Mikkelsen and the Topp-Cars team flew from the Canary Islands on Sunday to Italy to begin a one-day test on Monday ahead of the rally. But even when DirtFish calls, Mikkelsen had already switched his full intention to Monza. Immediately after he had crossed the finish line of the Canary Islands Rally, Mikkelsen had retired to the hotel to look at onboards.
This is crucial as despite his two previous appearances at the Monza Rally Show in 2017 and ’19, Mikkelsen says “you can’t really compare” that end-of-season showpiece event to the stages the WRC crews will tackle this week.
“I haven’t looked at Monza at all until yesterday evening when this rally ended because I was full focused on Canarias,” he says. “But I watched all the stages yesterday night and it’s very different compared to when we have done Monza so you can’t really compare it.
“There is so much driving on new roads in the Monza area, on the race track, so much grass and gravel and other parts of the track which we never used. Some bits here and there I know but it’s really, really strange rally now! It’s like a mix between gravel and Tarmac I would say.
“It still looks like strange superspecials, but on gravel and mud and grass as well as much as Tarmac. It looks really, really difficult. There’s some really narrow corners on grass with the slicks where it’s super narrow and if you do one mistake you go straight into the wall. It looks really difficult!”
Does that mean Mikkelsen will be adopting a cautious approach? Not exactly.
“Going to Monza I have only one aim and that is to try and win my class, be the fastest R5 car,” he tells DirtFish.
“The competition will probably be the strongest of the year when you see so many good drivers coming to that event so it’s a good opportunity to show [what I can do], so yeah I’m there to try and do as well as possible.
“It feels really nice to be competitive again so that’s cool.”
Just how competitive, we’re about to find out.
Who else is making the trip from Gran Canaria to Monza?
The aforementione Solberg and Fourmaux are two other drivers who will be joining Mikkelsen in making the voyage north-east for this week’s Monza Rally. But they aren’t the only ones.

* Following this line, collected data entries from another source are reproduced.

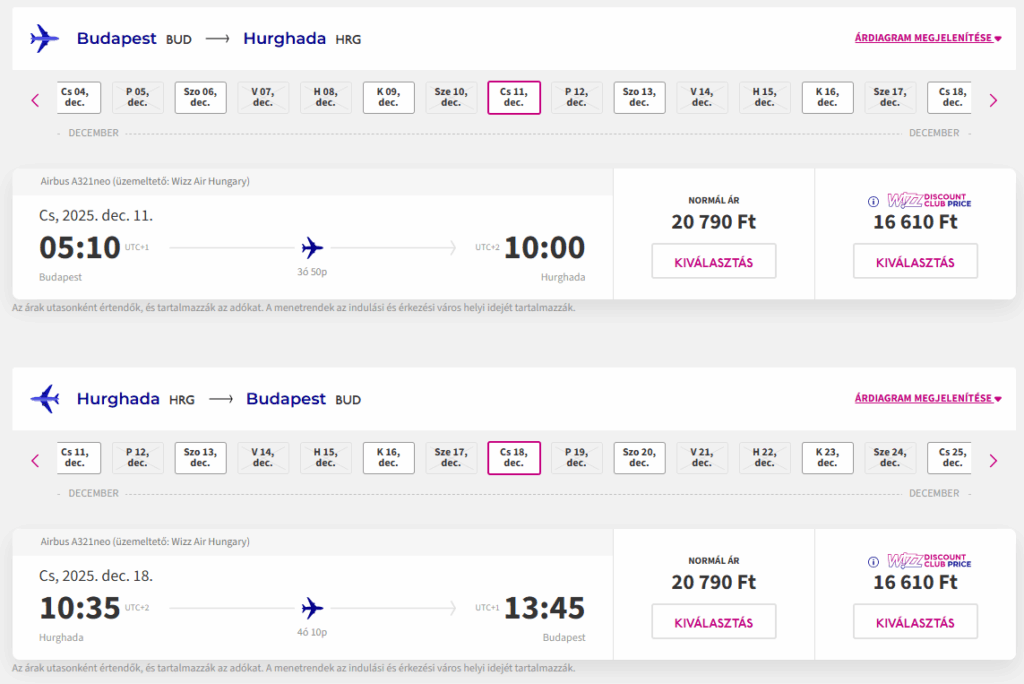The width and height of the screenshot is (1024, 684).
Task: Choose outbound Wizz Discount Club price
Action: (914, 262)
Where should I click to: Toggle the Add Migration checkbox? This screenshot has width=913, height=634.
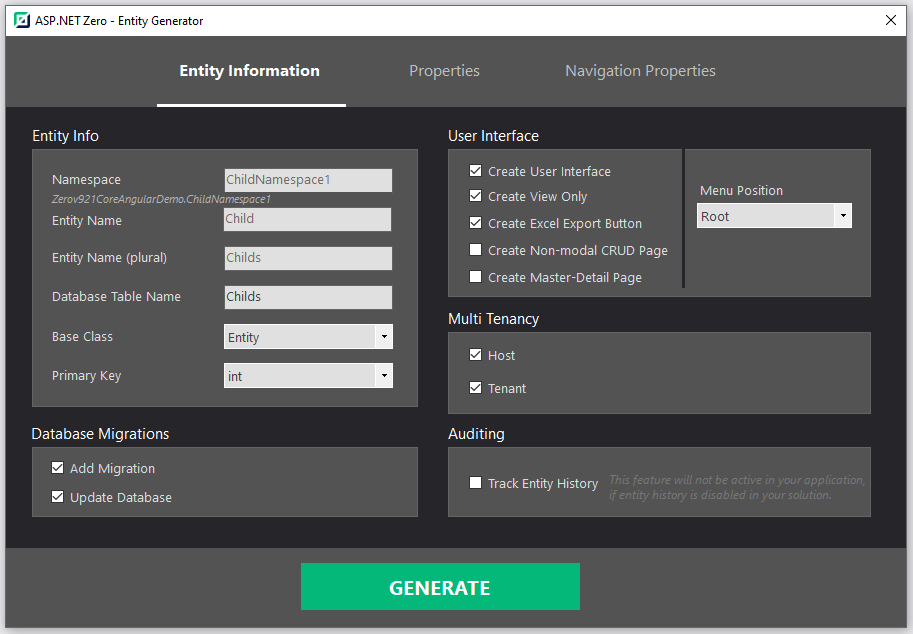tap(57, 467)
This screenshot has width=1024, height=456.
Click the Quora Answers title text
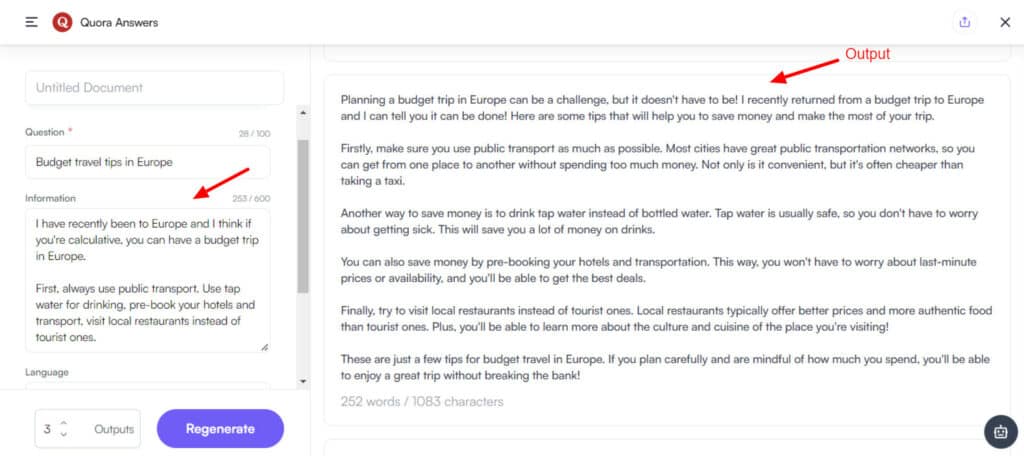click(119, 22)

Hyundai junior Grégoire Munster joins the RedGrey outfit – the Estonian squad that runs Hyundai’s WRC2 concern – for the WRC finale. The two i20 R5’s are usually occupied by Ole Christian Veiby and Nikolay Gryazin, but Veiby has been handed a surprise promotion to 2C Competition in place of Pierre-Louis Loubet in an i20 Coupe WRC while Gryazin won’t compete at all.
Munster will therefore pilot a sole i20 R5 for the squad, and will be entered in WRC3. It comes at a crucial time for Munster, who underwent a frustrating Canary Islands Rally at the weekend. His ERC1 Junior title prospects were bleak against Solberg, but they were extinguished almost immediately with a puncture on the first stage and then some risky tire choices thereafter in a bid to catch up.
This year has been a superb season for the Luxembourgian however, and Monza Rally will give the 21-year-old a second chance to show what he can do on the world stage after Rally Estonia earlier in the year.
“Every opportunity is a chance to show your potential,” he tells DirtFish.
“Now I think Monza will be a bit atypical with the circuit stages but for sure it’s also a way to show our potential. We will try our best there.
“I was first focused on the ERC, trying to get the ERC1 Junior title. Now I will be fully focused on Monza. I worked a bit before but my mind was more on Canarias.”
Fellow 21-year-old Josh McErlean is the final of a quintet of drivers to compete on two international rallies on back-to-back weekends. He will make his official WRC debut in a Motorsport Ireland Rally Academy Hyundai i20 R5.